David J. Hrivnak, Kingsport
Teach the reality of Islam
A recent letter about the fuss in White County over teaching Islam in the seventh grade made an eloquent case for teaching history of religions so students understand the effect of various religions on culture and government. The issue involves the new standards for seventh grade social studies and the textbook, World History and Geography: The Middle Ages to Exploration of the Americas, with its favorably biased presentation of Islamic history and beliefs. A university professor who writes under an assumed name, summarizing a page-by-page examination, concludes, “This book shows an obvious Islamic bias. Negatives are either not mentioned, downplayed or glossed over. Other religions are not handled in the same manner. Much of the text regarding Christianity focuses on internal conflicts or other negative aspects. The impression is that the section on Islam is written by a Muslim. However the sections on Christianity read from an outsider’s perspective.”
Kyle Mallory, a history teacher named state teacher of the year last year, says: “All major religions — Christianity, Judaism, Hinduism, Buddhism, and Islam — were briefly summarized in the old standards. Students were introduced to the complexity of the various cultures in the world. In contrast, only Islam is given detailed attention in the new standards. The Islam centric bias is compounded, by the state’s failure to provide unbiased supporting materials to the teachers.” Rabbi Rami Shapiro, an adjunct religion professor at Middle Tennessee State University, downplays fears that Muslims would impose their religious laws on the U.S. saying, “Muslims are not going to ‘Shariah-ize’ America. What’s going to happen is that America is going to Americanize Muslims.” Let us teach the reality of Islam.
Murvin Perry, Johnson City
We need to consolidate schools
The only way for Kingsport to achieve the OneKingsport vision is to develop a consolidated city/county school district. Kingsport seems to forget that the majority of Kingsport residents also live in Sullivan County and pay Sullivan County taxes. Therefore, when Sullivan County raises the tax rate to pay for new schools, this will affect the majority of Kingsport residents. Further, if Kingsport pays $20 million below market value to buy North from the county, then $40 million in taxes will need to be raised to cover the difference. Yes, Kingsport will get half of the tax money back from the county, but the new tax rate will stay forever.
The city needs more school space, and the county has excess. This is due to Kingsport annexation that, in addition to decimating the population of Sullivan County schools, has destroyed the good will between the city and the county. OneKingsport should have neighbor children going to the same school, and that should be the school closest to where they live. If in OneKingsport there was one school system, the remaining county residents would be much more open to the possibility of future annexation. School system is a major factor in choosing a home. Schools were a major reason why 30 years ago Colonial Heights opposed annexation. Much has changed in 30 years, and both the city and the county should be expected to fully explore all options before asking residents to put up $140 million toward new schools that are only necessary because of lack of cooperation. Wouldn’t it be better if a fraction of that money was used to raise county teacher pay up to the same rate as the city in a consolidated school system?

◇ ◇ ◇ ◇ ◇ ◇ ◇

> _Tasks and exercises_
(1) List the religions that Kyle Mallory, in the letters above, says were briefly summarized in the old standards.
(2) Answer from the letters above:
(a) Which grade's social studies standards and textbook are at issue in White County?
(b) How much money are residents being asked to put up toward new schools?
(c) How many years ago did Colonial Heights oppose annexation?

> _Data for analysis_
◇ ◇ ◇ ◇ ◇ ◇ ◇

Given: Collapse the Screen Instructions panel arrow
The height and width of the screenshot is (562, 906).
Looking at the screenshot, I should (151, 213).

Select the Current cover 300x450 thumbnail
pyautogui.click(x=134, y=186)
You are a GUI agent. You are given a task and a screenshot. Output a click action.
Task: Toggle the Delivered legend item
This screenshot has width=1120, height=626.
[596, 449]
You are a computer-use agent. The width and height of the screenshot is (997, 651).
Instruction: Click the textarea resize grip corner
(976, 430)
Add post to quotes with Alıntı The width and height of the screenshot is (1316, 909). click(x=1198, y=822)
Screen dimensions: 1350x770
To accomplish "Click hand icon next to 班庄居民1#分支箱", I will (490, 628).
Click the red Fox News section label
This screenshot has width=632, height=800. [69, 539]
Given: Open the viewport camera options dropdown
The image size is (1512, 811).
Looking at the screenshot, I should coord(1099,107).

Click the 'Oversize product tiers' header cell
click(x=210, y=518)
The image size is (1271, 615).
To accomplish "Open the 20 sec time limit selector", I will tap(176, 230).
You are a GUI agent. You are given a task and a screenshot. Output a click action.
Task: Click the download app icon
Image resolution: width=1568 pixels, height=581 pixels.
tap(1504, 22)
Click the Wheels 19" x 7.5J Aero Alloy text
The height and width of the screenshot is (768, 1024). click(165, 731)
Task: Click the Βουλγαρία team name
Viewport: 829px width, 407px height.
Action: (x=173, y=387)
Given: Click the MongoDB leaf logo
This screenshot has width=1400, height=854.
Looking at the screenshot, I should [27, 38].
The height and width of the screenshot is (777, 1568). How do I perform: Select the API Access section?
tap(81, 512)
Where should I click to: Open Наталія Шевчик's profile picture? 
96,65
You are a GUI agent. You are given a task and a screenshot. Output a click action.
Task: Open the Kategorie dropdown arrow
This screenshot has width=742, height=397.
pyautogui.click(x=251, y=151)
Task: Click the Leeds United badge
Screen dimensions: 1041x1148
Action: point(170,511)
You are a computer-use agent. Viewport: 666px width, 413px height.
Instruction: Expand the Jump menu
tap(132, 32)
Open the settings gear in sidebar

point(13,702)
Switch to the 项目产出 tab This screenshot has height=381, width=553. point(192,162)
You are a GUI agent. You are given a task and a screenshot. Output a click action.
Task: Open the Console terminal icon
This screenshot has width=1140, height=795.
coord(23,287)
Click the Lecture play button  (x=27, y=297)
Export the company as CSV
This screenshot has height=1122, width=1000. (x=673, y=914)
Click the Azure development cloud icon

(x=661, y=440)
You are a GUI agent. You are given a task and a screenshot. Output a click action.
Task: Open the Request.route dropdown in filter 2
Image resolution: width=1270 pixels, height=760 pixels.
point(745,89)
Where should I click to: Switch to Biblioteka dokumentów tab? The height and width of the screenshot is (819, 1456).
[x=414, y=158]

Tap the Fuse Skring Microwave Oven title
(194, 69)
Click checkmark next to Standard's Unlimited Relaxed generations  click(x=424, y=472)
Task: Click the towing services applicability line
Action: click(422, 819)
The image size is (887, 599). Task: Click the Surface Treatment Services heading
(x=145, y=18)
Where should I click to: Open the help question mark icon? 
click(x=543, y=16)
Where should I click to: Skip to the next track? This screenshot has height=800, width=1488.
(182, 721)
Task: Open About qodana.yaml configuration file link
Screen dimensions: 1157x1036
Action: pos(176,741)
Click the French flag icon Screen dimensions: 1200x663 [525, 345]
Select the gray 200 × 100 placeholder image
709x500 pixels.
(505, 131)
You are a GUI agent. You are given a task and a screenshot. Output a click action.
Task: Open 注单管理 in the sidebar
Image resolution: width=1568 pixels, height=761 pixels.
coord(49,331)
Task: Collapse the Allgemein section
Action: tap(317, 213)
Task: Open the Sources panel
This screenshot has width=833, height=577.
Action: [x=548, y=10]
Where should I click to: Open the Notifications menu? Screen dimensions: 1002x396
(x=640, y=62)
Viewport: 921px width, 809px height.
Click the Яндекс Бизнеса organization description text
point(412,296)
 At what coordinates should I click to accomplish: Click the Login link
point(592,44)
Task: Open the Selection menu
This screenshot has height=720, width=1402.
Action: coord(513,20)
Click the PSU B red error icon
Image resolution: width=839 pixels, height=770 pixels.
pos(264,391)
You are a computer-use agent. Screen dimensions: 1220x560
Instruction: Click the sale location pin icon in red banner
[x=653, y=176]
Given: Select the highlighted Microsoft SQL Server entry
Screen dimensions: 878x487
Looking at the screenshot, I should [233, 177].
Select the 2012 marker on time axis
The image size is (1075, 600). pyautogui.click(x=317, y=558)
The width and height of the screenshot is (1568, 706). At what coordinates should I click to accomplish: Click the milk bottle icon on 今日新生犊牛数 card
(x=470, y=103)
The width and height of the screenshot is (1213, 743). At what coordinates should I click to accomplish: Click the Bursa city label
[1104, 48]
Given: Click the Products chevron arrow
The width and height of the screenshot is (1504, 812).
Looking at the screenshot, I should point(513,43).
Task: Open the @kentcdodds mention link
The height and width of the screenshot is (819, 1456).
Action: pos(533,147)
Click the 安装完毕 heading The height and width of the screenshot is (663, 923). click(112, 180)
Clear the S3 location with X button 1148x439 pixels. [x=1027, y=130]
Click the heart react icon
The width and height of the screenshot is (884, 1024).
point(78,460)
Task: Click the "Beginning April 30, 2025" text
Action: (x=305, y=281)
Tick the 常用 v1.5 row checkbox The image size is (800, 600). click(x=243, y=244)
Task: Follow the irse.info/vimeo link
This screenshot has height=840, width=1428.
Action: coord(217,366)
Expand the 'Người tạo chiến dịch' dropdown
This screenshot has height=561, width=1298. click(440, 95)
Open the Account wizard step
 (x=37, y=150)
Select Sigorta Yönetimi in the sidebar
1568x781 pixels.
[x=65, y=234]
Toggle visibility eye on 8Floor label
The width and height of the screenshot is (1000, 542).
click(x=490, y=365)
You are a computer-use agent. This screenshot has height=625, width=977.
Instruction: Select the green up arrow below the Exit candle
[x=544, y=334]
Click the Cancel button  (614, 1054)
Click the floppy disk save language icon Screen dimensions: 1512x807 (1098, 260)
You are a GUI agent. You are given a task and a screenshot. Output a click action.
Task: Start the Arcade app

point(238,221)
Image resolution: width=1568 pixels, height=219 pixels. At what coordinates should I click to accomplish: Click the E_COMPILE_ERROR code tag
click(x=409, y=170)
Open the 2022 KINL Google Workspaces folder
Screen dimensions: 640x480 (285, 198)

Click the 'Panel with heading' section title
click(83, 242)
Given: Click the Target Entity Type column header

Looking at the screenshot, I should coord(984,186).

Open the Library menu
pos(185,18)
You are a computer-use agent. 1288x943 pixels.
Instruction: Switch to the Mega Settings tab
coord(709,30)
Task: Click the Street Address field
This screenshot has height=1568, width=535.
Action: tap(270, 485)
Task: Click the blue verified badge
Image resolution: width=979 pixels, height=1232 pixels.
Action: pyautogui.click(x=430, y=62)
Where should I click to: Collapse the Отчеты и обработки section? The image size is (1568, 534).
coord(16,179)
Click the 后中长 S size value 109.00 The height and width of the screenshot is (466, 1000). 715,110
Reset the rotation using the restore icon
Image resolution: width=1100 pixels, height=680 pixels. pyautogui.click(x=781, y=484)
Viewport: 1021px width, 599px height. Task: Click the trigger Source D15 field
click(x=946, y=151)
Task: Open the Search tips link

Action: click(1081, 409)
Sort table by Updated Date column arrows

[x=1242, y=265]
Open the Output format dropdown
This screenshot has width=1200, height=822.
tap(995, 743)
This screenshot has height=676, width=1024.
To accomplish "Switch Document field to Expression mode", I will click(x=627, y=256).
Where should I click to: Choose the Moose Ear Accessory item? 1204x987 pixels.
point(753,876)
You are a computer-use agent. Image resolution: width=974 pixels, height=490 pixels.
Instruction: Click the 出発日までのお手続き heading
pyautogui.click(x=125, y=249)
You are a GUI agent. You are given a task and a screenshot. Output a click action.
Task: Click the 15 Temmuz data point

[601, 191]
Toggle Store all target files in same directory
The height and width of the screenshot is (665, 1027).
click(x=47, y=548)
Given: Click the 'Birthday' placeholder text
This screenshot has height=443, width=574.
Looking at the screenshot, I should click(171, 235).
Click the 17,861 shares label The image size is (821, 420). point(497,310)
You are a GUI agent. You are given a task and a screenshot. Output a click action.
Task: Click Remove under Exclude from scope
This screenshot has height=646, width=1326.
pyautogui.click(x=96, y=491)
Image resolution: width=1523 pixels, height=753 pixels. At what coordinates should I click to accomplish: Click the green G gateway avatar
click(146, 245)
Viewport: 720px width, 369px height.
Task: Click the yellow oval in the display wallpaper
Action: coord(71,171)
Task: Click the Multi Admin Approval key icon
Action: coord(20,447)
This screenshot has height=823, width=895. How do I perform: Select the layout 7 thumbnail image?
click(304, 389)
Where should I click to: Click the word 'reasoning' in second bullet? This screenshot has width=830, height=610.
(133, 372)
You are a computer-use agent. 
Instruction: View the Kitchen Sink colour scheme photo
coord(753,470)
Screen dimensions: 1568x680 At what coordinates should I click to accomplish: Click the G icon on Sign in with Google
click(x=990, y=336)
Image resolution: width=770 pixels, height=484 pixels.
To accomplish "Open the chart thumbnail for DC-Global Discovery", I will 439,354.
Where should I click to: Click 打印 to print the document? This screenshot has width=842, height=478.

◇ ◇ ◇ ◇ ◇ ◇ ◇

> _Exercise solutions_
(1) Christianity, Judaism, Hinduism, Buddhism, Islam

(2)
(a) The seventh grade
(b) $140 million
(c) 30 years ago